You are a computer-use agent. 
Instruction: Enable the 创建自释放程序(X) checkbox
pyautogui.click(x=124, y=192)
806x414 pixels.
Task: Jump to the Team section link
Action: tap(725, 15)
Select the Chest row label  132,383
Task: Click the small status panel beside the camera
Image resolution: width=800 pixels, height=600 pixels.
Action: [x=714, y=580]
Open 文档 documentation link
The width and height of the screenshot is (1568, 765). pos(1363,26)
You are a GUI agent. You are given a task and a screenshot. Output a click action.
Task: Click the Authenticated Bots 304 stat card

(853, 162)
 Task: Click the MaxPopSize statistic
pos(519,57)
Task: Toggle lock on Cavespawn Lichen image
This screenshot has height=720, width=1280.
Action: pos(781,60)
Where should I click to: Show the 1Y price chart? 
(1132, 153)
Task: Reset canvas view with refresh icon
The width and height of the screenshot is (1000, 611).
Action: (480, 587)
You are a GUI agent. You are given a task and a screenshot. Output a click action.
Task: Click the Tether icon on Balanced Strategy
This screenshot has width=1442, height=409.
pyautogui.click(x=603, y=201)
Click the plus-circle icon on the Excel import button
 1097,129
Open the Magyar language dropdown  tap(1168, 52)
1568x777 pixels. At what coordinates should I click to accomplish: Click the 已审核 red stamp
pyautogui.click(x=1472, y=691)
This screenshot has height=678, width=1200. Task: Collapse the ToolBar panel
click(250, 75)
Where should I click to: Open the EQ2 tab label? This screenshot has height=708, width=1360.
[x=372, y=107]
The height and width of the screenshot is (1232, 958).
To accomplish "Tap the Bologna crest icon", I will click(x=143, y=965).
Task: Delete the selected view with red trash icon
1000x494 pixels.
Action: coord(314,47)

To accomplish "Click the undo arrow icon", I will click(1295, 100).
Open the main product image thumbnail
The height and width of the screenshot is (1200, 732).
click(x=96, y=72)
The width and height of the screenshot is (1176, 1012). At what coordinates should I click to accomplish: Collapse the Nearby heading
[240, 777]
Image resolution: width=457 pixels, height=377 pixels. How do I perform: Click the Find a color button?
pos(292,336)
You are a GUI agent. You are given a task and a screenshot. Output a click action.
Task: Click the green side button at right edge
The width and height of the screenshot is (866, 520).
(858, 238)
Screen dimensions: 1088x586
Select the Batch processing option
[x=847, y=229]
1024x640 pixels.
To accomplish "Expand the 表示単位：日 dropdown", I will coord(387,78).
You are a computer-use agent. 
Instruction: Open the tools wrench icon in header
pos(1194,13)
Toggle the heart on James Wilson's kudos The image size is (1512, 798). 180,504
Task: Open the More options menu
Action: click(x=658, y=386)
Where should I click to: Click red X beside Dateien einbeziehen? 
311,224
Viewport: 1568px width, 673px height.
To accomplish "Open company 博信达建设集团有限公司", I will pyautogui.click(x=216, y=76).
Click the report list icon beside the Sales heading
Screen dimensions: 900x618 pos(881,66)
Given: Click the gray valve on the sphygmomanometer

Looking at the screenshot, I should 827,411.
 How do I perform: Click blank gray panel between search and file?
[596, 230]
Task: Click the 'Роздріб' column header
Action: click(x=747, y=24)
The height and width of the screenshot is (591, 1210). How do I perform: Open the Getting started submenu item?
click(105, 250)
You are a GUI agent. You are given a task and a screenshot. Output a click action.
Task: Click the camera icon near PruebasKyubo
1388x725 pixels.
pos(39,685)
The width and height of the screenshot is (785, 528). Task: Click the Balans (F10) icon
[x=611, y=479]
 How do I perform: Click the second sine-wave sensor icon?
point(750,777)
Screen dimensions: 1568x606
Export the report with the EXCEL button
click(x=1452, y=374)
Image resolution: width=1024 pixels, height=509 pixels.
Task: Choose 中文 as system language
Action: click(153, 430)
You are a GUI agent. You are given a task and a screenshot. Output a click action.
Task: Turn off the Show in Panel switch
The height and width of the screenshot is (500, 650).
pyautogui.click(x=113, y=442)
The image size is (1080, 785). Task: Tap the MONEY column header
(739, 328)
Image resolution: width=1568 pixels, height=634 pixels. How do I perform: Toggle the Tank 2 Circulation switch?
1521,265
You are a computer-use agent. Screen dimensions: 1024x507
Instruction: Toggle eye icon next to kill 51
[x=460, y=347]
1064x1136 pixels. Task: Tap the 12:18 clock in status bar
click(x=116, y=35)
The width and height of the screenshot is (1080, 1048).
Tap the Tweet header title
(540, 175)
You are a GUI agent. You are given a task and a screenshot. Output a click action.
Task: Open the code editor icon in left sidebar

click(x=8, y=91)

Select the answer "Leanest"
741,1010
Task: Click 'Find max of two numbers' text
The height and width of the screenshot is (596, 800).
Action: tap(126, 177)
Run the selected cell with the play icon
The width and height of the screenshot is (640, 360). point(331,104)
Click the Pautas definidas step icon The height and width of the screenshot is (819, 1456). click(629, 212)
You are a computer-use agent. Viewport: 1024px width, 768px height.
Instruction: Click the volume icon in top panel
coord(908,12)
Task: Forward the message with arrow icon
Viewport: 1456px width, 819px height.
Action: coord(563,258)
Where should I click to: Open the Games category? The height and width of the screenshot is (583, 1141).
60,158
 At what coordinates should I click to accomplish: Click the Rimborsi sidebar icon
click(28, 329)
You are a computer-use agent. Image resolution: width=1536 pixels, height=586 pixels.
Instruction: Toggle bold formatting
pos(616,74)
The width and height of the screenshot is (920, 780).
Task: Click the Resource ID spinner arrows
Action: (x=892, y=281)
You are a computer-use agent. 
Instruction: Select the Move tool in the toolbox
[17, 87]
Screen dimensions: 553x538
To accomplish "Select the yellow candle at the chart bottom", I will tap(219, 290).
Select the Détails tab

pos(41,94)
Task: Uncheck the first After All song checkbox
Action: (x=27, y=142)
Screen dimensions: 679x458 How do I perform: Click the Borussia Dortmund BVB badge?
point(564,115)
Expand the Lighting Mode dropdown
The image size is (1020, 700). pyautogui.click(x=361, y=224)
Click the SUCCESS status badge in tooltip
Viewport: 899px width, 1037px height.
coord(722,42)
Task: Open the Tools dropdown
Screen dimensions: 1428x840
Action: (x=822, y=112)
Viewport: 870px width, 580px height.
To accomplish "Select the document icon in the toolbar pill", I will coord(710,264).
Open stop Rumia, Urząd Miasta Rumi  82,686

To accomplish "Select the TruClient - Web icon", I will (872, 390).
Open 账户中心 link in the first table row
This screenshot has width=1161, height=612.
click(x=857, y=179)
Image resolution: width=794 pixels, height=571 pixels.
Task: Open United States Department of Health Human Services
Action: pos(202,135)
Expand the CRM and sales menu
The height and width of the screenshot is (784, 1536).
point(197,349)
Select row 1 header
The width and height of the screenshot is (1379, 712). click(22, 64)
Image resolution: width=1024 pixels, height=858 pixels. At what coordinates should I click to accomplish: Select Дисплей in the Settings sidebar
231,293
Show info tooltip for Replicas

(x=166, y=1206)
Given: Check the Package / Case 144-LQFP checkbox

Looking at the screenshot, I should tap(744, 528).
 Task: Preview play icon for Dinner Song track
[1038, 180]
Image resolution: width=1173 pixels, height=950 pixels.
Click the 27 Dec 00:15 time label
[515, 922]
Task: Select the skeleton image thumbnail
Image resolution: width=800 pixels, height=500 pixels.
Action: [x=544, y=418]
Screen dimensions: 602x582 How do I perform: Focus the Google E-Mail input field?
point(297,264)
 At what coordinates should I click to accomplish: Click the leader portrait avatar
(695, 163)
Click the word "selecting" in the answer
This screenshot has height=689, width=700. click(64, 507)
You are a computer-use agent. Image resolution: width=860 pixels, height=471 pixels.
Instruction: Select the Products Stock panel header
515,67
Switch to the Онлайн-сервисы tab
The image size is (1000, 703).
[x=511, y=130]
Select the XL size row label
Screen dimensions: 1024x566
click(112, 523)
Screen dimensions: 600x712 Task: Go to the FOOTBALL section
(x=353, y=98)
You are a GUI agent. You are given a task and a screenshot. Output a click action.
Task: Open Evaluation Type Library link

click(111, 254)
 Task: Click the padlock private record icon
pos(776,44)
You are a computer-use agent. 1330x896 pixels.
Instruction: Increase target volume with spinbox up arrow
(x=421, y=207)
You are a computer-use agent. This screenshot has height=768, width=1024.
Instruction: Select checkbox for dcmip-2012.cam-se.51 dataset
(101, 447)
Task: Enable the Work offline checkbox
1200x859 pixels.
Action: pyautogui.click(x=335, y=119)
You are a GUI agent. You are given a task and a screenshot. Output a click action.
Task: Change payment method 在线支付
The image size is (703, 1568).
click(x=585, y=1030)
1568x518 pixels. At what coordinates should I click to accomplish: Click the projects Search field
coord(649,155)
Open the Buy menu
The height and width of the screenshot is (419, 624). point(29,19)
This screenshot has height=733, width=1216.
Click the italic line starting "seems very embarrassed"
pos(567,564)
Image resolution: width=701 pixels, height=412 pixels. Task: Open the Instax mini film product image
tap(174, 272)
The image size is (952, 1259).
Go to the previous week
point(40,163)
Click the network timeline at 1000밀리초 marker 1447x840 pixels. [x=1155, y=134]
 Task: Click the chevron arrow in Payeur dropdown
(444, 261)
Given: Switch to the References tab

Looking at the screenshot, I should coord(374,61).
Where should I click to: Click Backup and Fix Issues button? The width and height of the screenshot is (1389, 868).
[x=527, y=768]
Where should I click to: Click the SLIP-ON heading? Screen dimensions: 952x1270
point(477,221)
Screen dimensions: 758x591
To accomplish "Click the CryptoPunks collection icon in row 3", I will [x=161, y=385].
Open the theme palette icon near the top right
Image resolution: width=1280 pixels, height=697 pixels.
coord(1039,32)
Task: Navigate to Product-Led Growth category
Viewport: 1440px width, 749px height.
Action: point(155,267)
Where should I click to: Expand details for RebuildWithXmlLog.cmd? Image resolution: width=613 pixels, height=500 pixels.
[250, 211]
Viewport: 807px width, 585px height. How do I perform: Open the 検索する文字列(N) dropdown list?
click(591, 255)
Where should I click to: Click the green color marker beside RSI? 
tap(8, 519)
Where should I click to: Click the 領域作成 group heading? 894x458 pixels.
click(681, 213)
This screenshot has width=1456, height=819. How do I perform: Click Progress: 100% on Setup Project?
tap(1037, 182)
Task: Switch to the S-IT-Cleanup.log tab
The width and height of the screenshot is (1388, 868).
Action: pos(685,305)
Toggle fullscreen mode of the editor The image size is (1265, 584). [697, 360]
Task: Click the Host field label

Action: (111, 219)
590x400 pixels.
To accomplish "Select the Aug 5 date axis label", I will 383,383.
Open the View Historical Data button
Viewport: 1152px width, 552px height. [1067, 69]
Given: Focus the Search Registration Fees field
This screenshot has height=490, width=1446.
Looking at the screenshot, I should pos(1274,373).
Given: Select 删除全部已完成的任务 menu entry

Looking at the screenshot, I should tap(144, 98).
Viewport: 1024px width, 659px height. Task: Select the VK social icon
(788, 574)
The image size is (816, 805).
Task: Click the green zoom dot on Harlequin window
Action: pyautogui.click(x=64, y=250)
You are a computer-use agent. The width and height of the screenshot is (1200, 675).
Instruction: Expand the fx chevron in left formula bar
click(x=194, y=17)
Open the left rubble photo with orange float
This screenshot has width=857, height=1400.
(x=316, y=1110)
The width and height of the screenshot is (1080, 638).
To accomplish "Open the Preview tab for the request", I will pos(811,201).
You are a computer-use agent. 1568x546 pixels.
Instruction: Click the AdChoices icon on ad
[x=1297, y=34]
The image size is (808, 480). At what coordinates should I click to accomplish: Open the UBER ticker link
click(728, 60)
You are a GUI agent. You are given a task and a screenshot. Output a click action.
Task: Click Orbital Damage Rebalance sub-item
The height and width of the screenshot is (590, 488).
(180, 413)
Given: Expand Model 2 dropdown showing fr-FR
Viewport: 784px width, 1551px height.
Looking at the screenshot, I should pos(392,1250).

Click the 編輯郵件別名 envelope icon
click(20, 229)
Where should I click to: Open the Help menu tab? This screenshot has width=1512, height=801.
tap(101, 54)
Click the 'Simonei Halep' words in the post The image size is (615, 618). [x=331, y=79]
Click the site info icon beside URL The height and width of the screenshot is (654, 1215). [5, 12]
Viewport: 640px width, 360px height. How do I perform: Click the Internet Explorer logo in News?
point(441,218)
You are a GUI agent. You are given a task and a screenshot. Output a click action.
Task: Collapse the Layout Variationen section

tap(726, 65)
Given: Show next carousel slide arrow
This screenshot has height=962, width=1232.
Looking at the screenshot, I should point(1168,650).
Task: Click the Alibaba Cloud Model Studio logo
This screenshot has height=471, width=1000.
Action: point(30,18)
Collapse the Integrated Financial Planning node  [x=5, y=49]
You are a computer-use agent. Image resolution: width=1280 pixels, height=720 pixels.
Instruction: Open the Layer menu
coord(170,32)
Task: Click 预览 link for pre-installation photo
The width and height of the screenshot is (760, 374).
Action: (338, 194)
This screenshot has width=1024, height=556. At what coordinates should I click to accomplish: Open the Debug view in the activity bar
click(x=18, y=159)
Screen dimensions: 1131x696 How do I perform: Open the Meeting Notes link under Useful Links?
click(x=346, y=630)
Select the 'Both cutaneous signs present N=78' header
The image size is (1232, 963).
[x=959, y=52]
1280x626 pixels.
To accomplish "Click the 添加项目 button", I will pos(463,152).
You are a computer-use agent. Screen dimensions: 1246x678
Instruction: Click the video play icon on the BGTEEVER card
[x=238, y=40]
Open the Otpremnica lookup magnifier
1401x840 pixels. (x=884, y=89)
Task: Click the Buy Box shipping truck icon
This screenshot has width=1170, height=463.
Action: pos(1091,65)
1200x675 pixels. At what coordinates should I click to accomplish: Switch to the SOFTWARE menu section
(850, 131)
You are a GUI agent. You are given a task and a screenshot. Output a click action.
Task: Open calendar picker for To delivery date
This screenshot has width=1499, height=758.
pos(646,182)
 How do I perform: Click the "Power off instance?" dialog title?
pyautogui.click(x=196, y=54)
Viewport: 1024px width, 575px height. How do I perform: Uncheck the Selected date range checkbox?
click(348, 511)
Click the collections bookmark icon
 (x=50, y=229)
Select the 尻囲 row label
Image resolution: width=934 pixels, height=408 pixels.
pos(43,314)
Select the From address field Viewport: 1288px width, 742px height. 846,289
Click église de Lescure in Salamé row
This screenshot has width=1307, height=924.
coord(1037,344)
+--
→ **Exercise description**
Copy the lines that hold the word "Model". Take them from the records above.

→ **Written response**
Given: Expand Model 2 dropdown showing fr-FR
Task: Click the Alibaba Cloud Model Studio logo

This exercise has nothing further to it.